### What you need to do
1 > In the Pacemaker cluster post below, which node is listed as the current DC while the cluster is operating fine?
2 > Write the next part of the Pacemaker cluster post below, picking up after its final sentence.

### Selected excerpt
━━━

Hello,

I'm working on a two node cluster. The nodes are r1nren (r1) and r2nren (r2). There are some resources at the moment, but I think it's not important for this problem.

Both nodes are virtual servers running on vmware. Both nodes are running debian strech, I'm using corosync and pacemaker for the cluster. Complete list of used version below:

root@r2nren:~# uname -a
Linux r2nren.et.cesnet.cz 4.9.0-3-amd64 #1 SMP Debian 4.9.30-2+deb9u3 (2017-08-06) x86_64 GNU/Linux
root@r2nren:~# dpkg -l | grep corosync
ii corosync 2.4.2-3 amd64 cluster engine daemon and utilities ii libcorosync-common4:amd64 2.4.2-3 amd64 cluster engine common library
root@r2nren:~# dpkg -l | grep pacemaker
ii crmsh 2.3.2-4 all CRM shell for the pacemaker cluster manager ii pacemaker 1.1.16-1 amd64 cluster resource manager ii pacemaker-cli-utils 1.1.16-1 amd64 cluster resource manager command line utilities ii pacemaker-common 1.1.16-1 all cluster resource manager common files ii pacemaker-resource-agents 1.1.16-1 all cluster resource manager general resource agents

root@r1nren:~# uname -a
Linux r1nren.et.cesnet.cz 4.9.0-3-amd64 #1 SMP Debian 4.9.30-2+deb9u3 (2017-08-06) x86_64 GNU/Linux
root@r1nren:~# dpkg -l | grep corosync
ii corosync 2.4.2-3 amd64 cluster engine daemon and utilities ii libcorosync-common4:amd64 2.4.2-3 amd64 cluster engine common library
root@r1nren:~# dpkg -l | grep pacemaker
ii crmsh 2.3.2-4 all CRM shell for the pacemaker cluster manager ii pacemaker 1.1.16-1 amd64 cluster resource manager ii pacemaker-cli-utils 1.1.16-1 amd64 cluster resource manager command line utilities ii pacemaker-common 1.1.16-1 all cluster resource manager common files ii pacemaker-resource-agents 1.1.16-1 all cluster resource manager general resource agents

When the cluster is operating fine, the state is:
root@r2nren:~# crm status
Stack: corosync
Current DC: r1nren.et.cesnet.cz (version 1.1.16-94ff4df) - partition with quorum
Last updated: Tue Oct 10 10:12:22 2017
Last change: Mon Oct 9 13:09:59 2017 by root via crm_attribute on r1nren.et.cesnet.cz

2 nodes configured
8 resources configured

Online: [ r1nren.et.cesnet.cz r2nren.et.cesnet.cz ]

Full list of resources:

 Clone Set: clone_ping_gw [ping_gw]
     Started: [ r1nren.et.cesnet.cz r2nren.et.cesnet.cz ]
 Resource Group: group_eduroam.cz
     standby_ip (ocf::heartbeat:IPaddr2):       Started r1nren.et.cesnet.cz
     offline_file       (systemd:offline_file): Started r1nren.et.cesnet.cz
     racoon     (systemd:racoon):       Started r1nren.et.cesnet.cz
     radiator   (systemd:radiator):     Started r1nren.et.cesnet.cz
     eduroam_ping       (systemd:eduroam_ping): Started r1nren.et.cesnet.cz
     mailto     (ocf::heartbeat:MailTo):        Started r1nren.et.cesnet.cz


I've discovered that if i reboot any of the nodes using just command 'reboot' from terminal or if reboot them from the vmware web interface, everything performs fine. The node undergoing reboot disconnects from cluster and reconnects again.

━━━

### Dataset extract
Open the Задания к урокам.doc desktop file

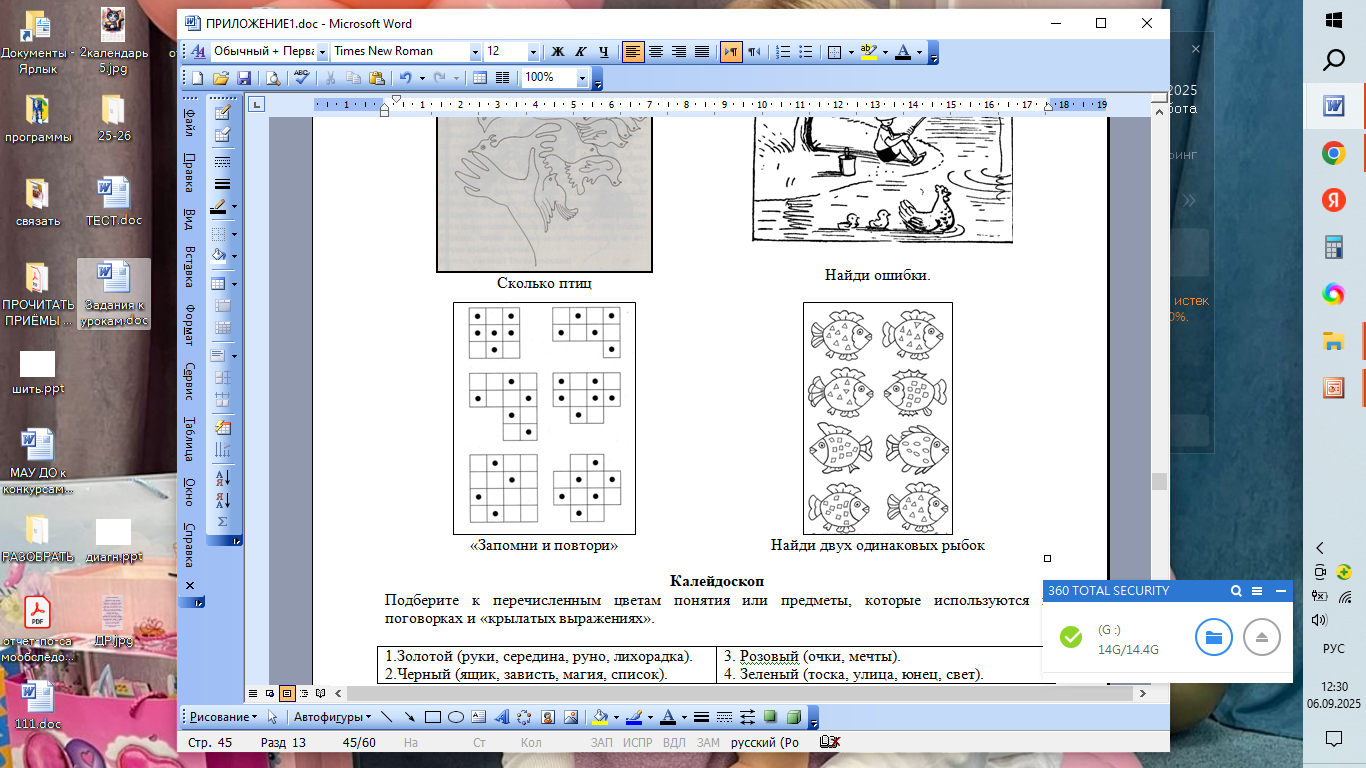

━━━

### Written responses
1 > r1nren.et.cesnet.cz

2 >
The problem appears when I shutdown (guest os shutdown not force shutdown) the machine from vmware web interface and start it again. The machine is unable to join the cluster. Pacemaker and corosync are not running. The pacemaker says, the it failed on dependency, which is obviuously corosync.

The corosync says:

root@r1nren:~# crm status
ERROR: status: crm_mon (rc=107): Connection to cluster failed: Transport endpoint is not connected

root@r1nren:~# service corosync status
● corosync.service - Corosync Cluster Engine
Loaded: loaded (/lib/systemd/system/corosync.service; enabled; vendor preset: enabled) Active: failed (Result: signal) since Tue 2017-10-10 10:27:10 CEST; 1min 10s ago
     Docs: man:corosync
           man:corosync.conf
           man:corosync_overview
Process: 709 ExecStart=/usr/sbin/corosync -f $COROSYNC_OPTIONS (code=killed, signal=ABRT)
 Main PID: 709 (code=killed, signal=ABRT)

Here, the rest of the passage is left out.